Information supplied Start Marker

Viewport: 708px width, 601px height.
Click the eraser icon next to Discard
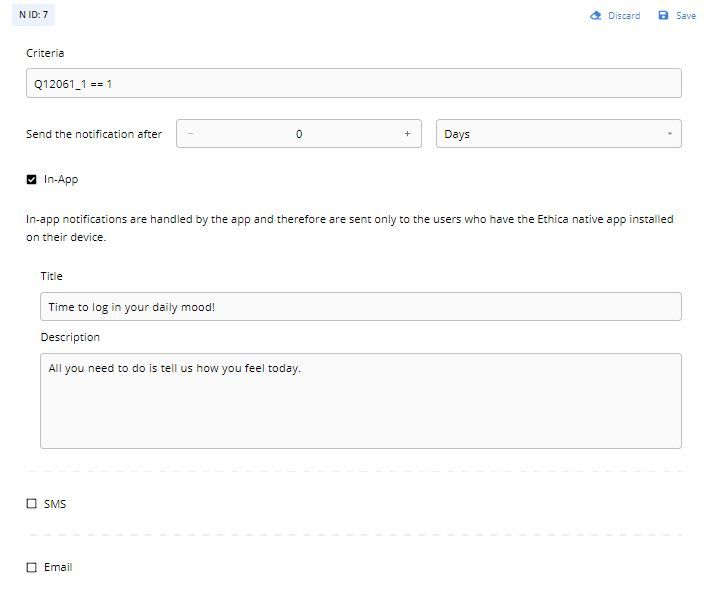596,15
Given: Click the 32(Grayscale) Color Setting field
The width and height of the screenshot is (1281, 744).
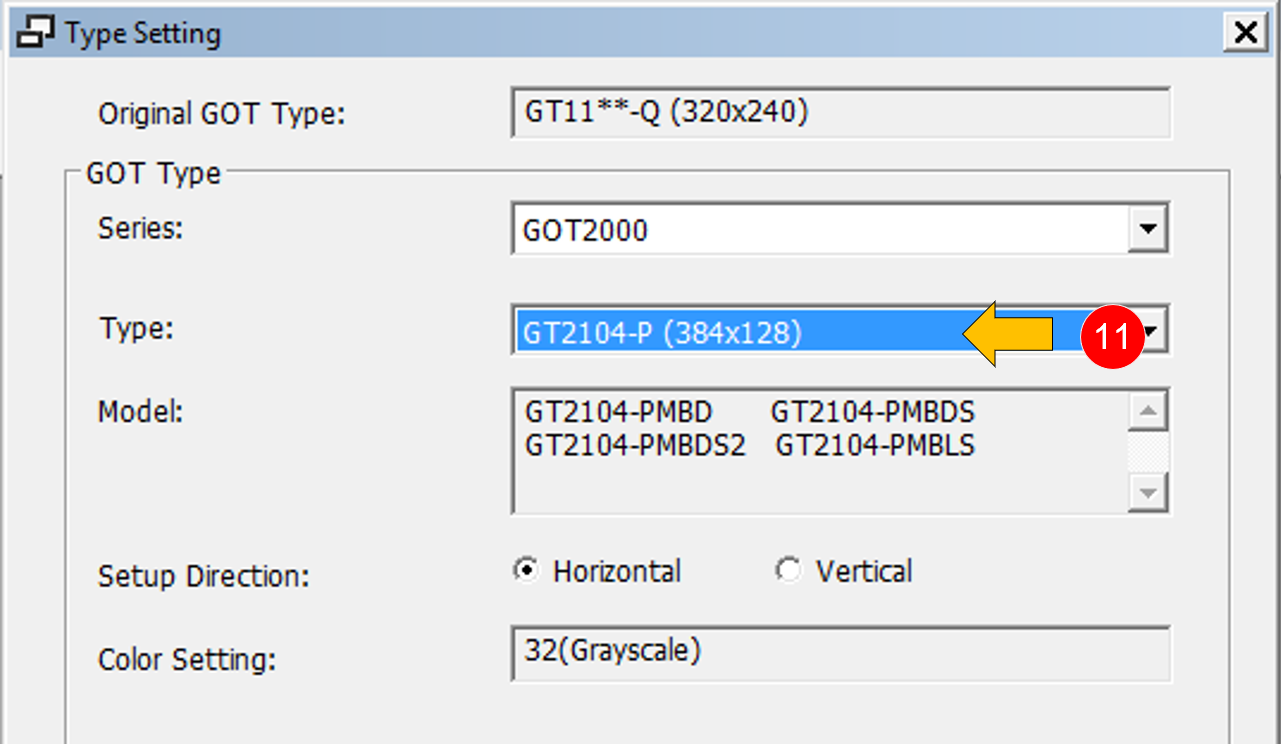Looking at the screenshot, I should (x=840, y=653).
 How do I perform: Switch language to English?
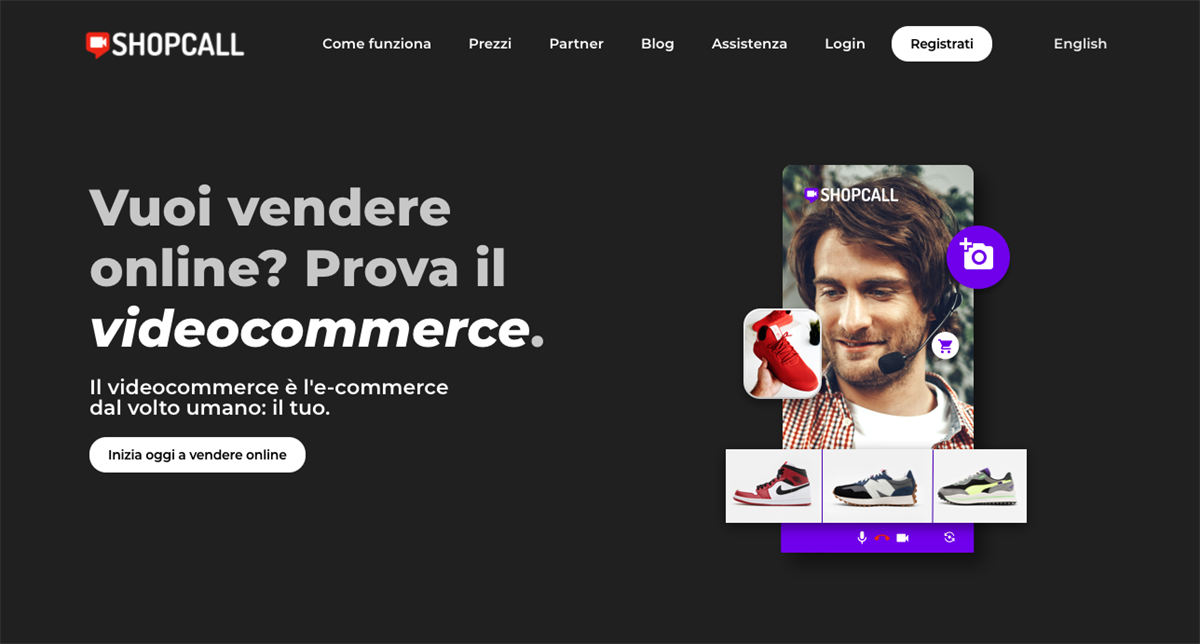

Information supplied End Marker
Information supplied Start Marker

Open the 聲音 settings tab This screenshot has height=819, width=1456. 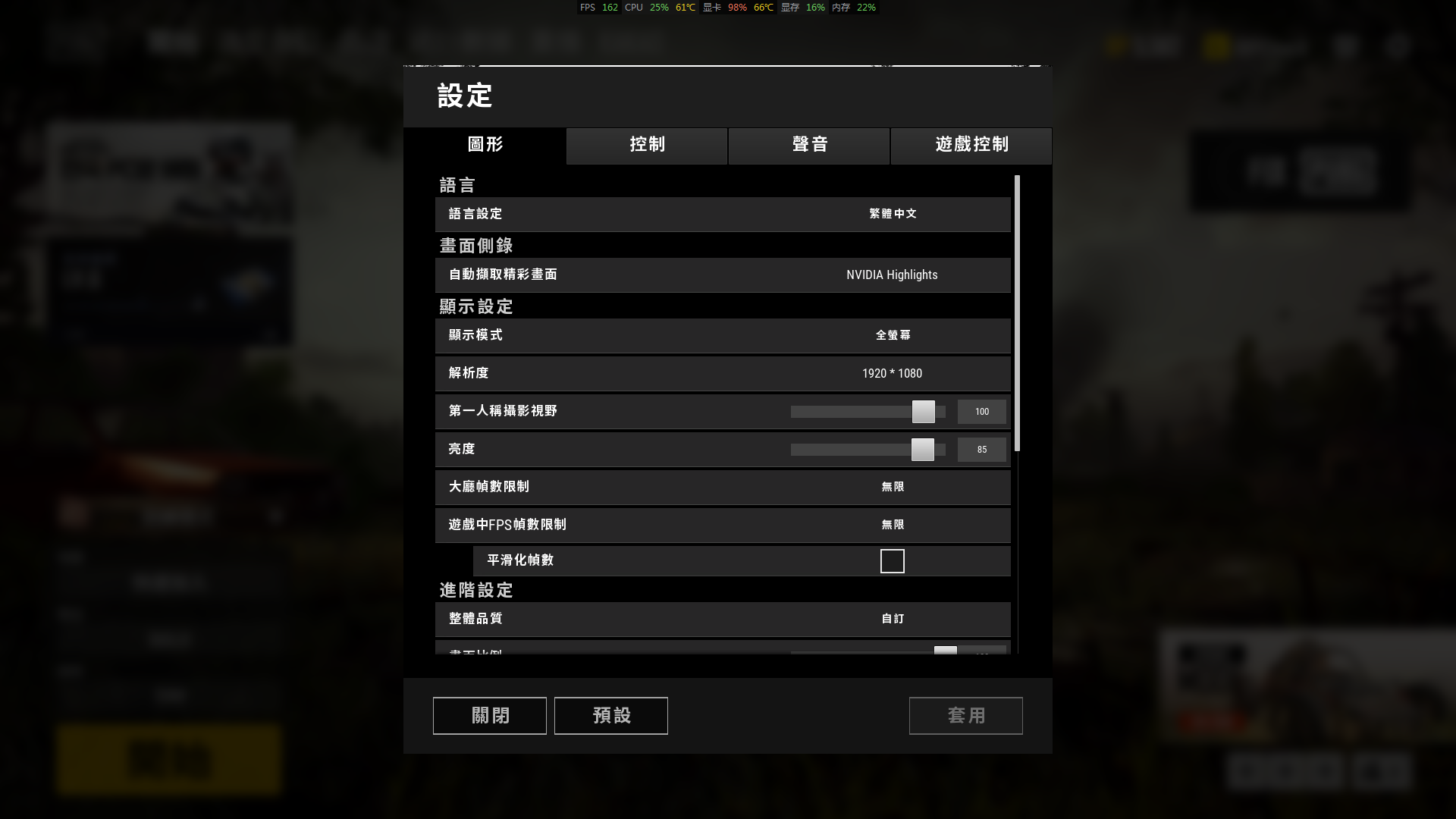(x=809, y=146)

Information supplied End Marker
Information supplied Start Marker

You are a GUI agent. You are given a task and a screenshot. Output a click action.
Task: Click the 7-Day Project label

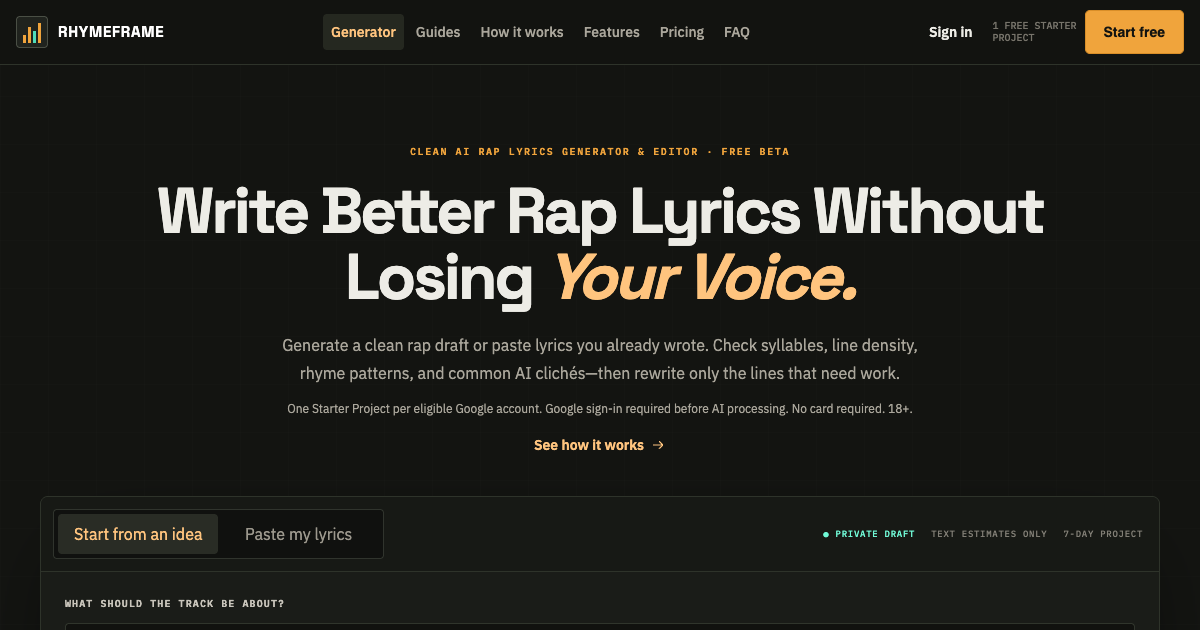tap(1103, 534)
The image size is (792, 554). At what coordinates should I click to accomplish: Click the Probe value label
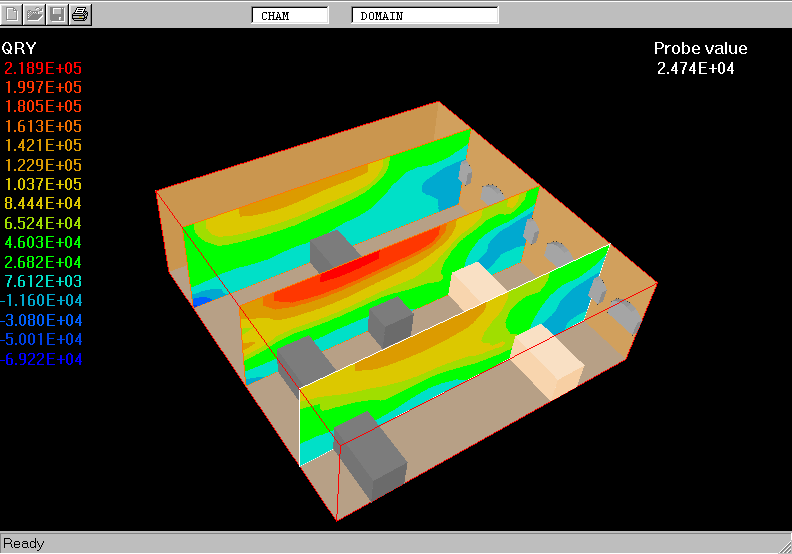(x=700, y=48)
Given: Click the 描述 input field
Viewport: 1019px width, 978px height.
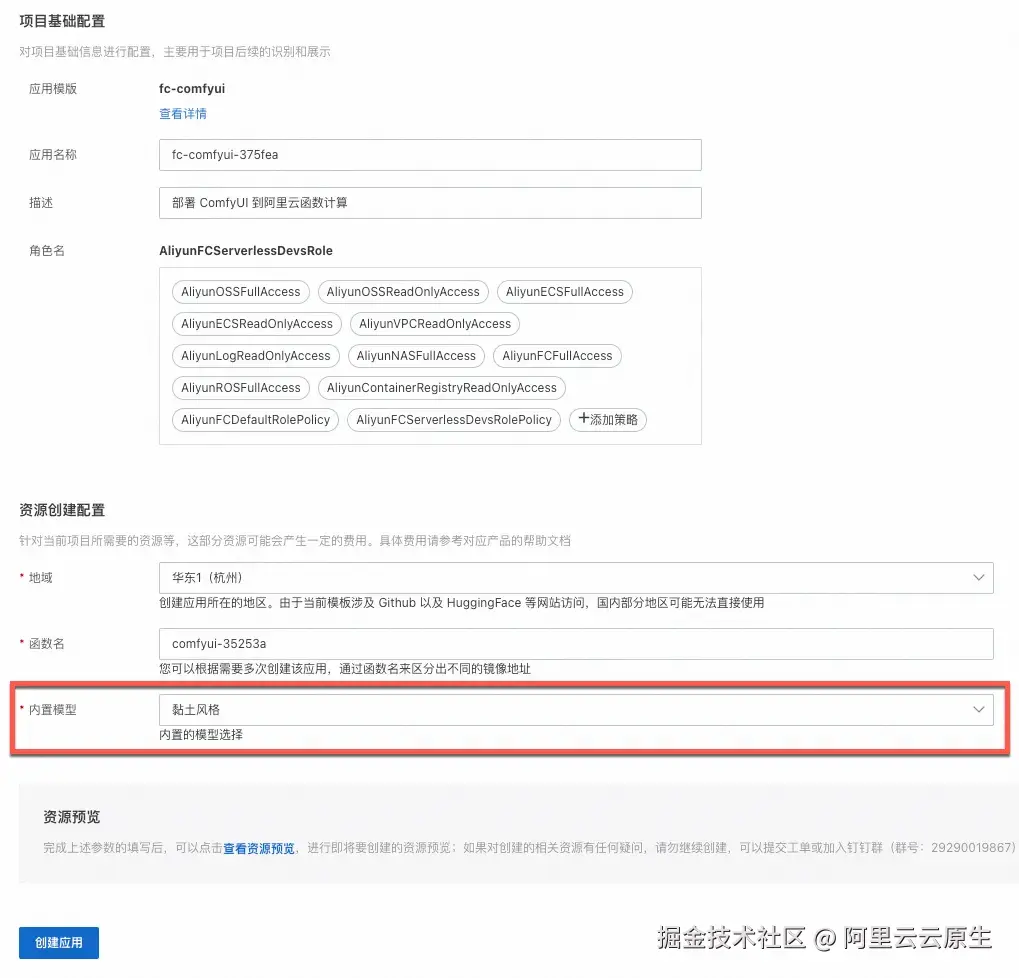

Information supplied End Marker

» Task requirements
Return exactly the lines that appear in the data above between the line containing "The width and" and the line containing "How do I perform: Switch", both of which are included, and leave the pictures out.

» Output below
The width and height of the screenshot is (1281, 744).
Looking at the screenshot, I should (x=840, y=653).
 How do I perform: Switch language to English?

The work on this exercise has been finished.